The Federal Reserve, along with the Office of the Comptroller of the Currency and Federal Deposit Insurance Corp., finalized implementing rules for the Community Reinvestment Act last October.
Bloomberg News
WASHINGTON — A coalition of civil rights groups condemned the practice of "judge-shopping" in a high-stakes case brought by banking and business groups against new anti-redlining rules by federal regulators.
The referenced case, filed in the Northern District of Texas, targets recent updates to the implementing rules of the Community Reinvestment Act, a class of regulatory rules aimed to combat discrimination in housing and ensure financial institutions invest in low- and moderate-income neighborhoods.
"Judge-shopping adversely affects the public's interests by creating the appearance of unfairness in the eyes of interested parties," the brief asserts, warning that it "undermines public confidence in the impartiality of judicial proceedings."
The brief was submitted by the National Fair Housing Alliance, the National Urban League, the National Coalition on Black Civic Participation, UnidosUS and the Raza Development Fund.
The brief calls for vacating a preliminary injunction granted by the District Court in March, arguing plaintiffs chose the venue for the purpose of intentionally delaying the rule's enforcement. They urge the Court of Appeals to reverse the injunction and either transfer the case to a more appropriate jurisdiction — such as Washington, D.C., where the nationwide trade groups leading the lawsuit are headquartered.
The Northern District of Texas, particularly in Amarillo, doesn't assign cases randomly. Instead, the district itself, under the authority of its chief judge, determines how cases are assigned, often directing them to a single judge rather than distributing them randomly.
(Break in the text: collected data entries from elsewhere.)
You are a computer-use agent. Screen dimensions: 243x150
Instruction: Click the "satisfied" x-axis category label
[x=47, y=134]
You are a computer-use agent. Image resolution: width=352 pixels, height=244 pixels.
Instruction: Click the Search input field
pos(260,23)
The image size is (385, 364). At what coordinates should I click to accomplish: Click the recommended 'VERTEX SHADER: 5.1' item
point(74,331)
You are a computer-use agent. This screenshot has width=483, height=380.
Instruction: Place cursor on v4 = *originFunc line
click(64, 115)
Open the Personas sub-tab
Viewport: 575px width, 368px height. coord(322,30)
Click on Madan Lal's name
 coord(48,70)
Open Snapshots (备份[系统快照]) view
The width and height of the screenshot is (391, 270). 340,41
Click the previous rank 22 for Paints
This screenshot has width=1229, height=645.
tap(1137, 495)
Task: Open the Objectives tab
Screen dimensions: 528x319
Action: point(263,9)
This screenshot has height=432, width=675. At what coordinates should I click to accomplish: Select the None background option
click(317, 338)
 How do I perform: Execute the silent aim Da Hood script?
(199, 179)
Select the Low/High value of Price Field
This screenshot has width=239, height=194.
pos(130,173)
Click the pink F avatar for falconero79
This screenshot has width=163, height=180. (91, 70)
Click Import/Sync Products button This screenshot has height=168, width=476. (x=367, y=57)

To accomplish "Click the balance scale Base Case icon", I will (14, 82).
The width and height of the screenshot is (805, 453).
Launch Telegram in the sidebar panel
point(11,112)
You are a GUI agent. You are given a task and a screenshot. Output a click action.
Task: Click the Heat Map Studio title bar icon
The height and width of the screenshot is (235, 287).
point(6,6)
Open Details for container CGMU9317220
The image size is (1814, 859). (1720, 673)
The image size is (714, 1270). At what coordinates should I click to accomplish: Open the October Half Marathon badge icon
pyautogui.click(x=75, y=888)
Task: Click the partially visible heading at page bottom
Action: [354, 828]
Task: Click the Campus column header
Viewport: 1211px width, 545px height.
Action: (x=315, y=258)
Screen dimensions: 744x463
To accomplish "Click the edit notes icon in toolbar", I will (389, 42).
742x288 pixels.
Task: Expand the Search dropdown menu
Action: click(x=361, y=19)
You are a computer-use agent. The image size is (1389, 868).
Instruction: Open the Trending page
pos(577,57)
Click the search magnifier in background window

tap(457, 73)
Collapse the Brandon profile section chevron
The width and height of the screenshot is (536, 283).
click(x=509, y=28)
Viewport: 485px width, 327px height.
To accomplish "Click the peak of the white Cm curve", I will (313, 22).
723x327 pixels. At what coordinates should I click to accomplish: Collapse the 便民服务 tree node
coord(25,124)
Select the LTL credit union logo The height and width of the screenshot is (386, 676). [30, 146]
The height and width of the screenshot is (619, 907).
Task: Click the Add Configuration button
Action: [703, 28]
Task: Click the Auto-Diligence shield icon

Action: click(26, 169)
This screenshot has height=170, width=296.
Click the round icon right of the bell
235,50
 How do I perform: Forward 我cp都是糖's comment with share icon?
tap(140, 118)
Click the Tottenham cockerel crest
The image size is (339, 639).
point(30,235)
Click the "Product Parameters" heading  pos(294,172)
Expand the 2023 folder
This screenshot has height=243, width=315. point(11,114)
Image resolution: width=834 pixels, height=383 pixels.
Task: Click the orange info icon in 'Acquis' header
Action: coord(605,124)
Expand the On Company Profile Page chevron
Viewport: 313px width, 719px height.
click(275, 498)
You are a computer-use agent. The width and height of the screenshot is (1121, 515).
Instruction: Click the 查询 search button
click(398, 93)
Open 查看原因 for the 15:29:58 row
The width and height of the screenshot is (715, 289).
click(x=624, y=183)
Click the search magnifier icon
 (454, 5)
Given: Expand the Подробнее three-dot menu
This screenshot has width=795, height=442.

"Judge-shopping is only possible in a few judicial divisions where all cases are assigned to one judge; most judicial districts and divisions randomly assign judges to cases, for important reasons," the brief noted. "Random assignment of judges to cases is 'essential to maintaining public confidence in the impartiality of judicial proceedings.'"
The CRA lawsuit argues that the Federal Reserve, Federal Deposit Insurance Corp. and the Office of the Comptroller of the Currency arbitrarily exceeded their statutory authority when they finalized their amendments to the CRA rules in October. The rule is the first such reform to the implementation rules of the 1977 anti-redlining law since the 1990s. Since then, a federal judge in Texas issued a preliminary injunction against enforcing new rules pending the outcome of the case.
The plaintiffs argue that the final rules unnecessarily heighten the complexity and compliance burden of the CRA, ultimately undermining its very intent — to compel banks to serve the needs of the lower-income communities they serve.
Banks have long complained about aspects of the existing CRA regime for years, and opposed aspects of the rule since it was unveiled last fall. But it was uncertain that their opposition would culminate in a lawsuit, in part because the new rule included some provisions that banks have long sought, including a pre-approved list of activities that banks can get CRA credit for.